• **Problem statement**
From the records below, output exactly the lines running from the line containing "Доставка и оплата (852, 156)" through the line containing "[facebook] (477, 862)", and no others.

Saved entries
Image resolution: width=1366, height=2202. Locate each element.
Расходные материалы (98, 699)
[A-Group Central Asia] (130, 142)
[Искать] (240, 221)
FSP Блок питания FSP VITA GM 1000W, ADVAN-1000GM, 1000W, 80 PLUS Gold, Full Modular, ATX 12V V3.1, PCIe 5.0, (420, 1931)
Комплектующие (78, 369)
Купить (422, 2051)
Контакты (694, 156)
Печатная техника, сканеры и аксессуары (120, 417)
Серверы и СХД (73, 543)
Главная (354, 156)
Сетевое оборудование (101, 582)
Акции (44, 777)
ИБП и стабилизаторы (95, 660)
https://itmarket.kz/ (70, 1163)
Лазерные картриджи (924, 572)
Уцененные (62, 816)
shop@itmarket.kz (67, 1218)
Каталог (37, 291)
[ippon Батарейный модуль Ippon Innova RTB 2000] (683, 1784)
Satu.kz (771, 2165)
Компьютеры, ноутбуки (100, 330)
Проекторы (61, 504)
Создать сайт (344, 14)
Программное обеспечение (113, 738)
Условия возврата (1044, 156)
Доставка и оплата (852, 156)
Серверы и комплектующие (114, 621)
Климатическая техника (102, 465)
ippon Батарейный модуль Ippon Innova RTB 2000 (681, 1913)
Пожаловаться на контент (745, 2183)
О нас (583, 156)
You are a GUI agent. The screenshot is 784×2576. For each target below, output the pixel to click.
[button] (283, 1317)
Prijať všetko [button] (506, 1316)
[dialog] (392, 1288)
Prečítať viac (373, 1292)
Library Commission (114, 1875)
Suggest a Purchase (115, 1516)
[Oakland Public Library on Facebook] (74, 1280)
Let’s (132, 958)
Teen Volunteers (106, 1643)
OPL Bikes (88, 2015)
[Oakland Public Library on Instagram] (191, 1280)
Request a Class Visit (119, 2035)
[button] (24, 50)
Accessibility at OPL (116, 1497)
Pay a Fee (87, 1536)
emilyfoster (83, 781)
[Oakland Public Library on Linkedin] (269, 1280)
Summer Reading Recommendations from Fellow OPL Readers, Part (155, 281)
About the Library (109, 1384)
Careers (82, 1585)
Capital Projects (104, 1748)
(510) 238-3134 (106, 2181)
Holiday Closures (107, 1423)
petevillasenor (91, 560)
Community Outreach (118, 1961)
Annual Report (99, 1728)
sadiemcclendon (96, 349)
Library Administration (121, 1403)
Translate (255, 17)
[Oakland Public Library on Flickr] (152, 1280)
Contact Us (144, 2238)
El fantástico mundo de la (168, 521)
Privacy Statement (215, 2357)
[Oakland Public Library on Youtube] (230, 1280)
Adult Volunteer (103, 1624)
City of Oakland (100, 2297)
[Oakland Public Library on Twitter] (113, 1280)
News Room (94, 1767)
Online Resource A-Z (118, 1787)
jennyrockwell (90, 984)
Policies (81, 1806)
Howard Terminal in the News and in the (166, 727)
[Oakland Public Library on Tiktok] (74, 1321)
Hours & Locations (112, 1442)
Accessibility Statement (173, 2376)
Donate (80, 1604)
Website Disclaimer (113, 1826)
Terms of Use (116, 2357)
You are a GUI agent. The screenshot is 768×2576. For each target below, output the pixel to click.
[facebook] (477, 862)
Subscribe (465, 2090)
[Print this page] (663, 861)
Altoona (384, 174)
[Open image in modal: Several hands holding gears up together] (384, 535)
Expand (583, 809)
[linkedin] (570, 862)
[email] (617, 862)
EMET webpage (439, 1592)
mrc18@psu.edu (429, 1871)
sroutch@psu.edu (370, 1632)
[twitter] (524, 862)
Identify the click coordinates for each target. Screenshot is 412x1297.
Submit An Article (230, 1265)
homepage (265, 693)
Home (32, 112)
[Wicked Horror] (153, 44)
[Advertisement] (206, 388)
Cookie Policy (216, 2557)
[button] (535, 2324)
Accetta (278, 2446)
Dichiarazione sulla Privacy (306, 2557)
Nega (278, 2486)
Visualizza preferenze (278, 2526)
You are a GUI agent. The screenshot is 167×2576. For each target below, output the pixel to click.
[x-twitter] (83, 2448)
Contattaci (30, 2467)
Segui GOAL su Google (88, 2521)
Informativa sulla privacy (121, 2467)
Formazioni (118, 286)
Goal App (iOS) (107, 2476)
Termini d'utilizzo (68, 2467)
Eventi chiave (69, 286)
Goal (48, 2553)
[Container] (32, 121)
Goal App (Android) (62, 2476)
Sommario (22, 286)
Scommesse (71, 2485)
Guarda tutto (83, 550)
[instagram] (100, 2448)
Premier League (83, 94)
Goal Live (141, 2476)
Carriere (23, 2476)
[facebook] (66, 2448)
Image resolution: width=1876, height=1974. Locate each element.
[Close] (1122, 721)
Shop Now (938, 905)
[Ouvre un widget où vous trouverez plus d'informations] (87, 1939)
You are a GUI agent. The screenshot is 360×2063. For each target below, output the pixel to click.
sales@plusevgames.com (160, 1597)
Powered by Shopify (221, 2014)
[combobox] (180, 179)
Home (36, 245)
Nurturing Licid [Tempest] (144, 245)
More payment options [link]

• **Response to this exercise**
Доставка и оплата (852, 156)
Серверы и комплектующие (114, 621)
Климатическая техника (102, 465)
ippon Батарейный модуль Ippon Innova RTB 2000 (681, 1913)
Пожаловаться на контент (745, 2183)
О нас (583, 156)
You are a GUI agent. The screenshot is 784×2576. For each target below, output the pixel to click.
[button] (283, 1317)
Prijať všetko [button] (506, 1316)
[dialog] (392, 1288)
Prečítať viac (373, 1292)
Library Commission (114, 1875)
Suggest a Purchase (115, 1516)
[Oakland Public Library on Facebook] (74, 1280)
Let’s (132, 958)
Teen Volunteers (106, 1643)
OPL Bikes (88, 2015)
[Oakland Public Library on Instagram] (191, 1280)
Request a Class Visit (119, 2035)
[button] (24, 50)
Accessibility at OPL (116, 1497)
Pay a Fee (87, 1536)
emilyfoster (83, 781)
[Oakland Public Library on Linkedin] (269, 1280)
Summer Reading Recommendations from Fellow OPL Readers, Part (155, 281)
About the Library (109, 1384)
Careers (82, 1585)
Capital Projects (104, 1748)
(510) 238-3134 (106, 2181)
Holiday Closures (107, 1423)
petevillasenor (91, 560)
Community Outreach (118, 1961)
Annual Report (99, 1728)
sadiemcclendon (96, 349)
Library Administration (121, 1403)
Translate (255, 17)
[Oakland Public Library on Flickr] (152, 1280)
Contact Us (144, 2238)
El fantástico mundo de la (168, 521)
Privacy Statement (215, 2357)
[Oakland Public Library on Youtube] (230, 1280)
Adult Volunteer (103, 1624)
City of Oakland (100, 2297)
[Oakland Public Library on Twitter] (113, 1280)
News Room (94, 1767)
Online Resource A-Z (118, 1787)
jennyrockwell (90, 984)
Policies (81, 1806)
Howard Terminal in the News and in the (166, 727)
[Oakland Public Library on Tiktok] (74, 1321)
Hours & Locations (112, 1442)
Accessibility Statement (173, 2376)
Donate (80, 1604)
Website Disclaimer (113, 1826)
Terms of Use (116, 2357)
You are a GUI agent. The screenshot is 768×2576. For each target below, output the pixel to click.
[facebook] (477, 862)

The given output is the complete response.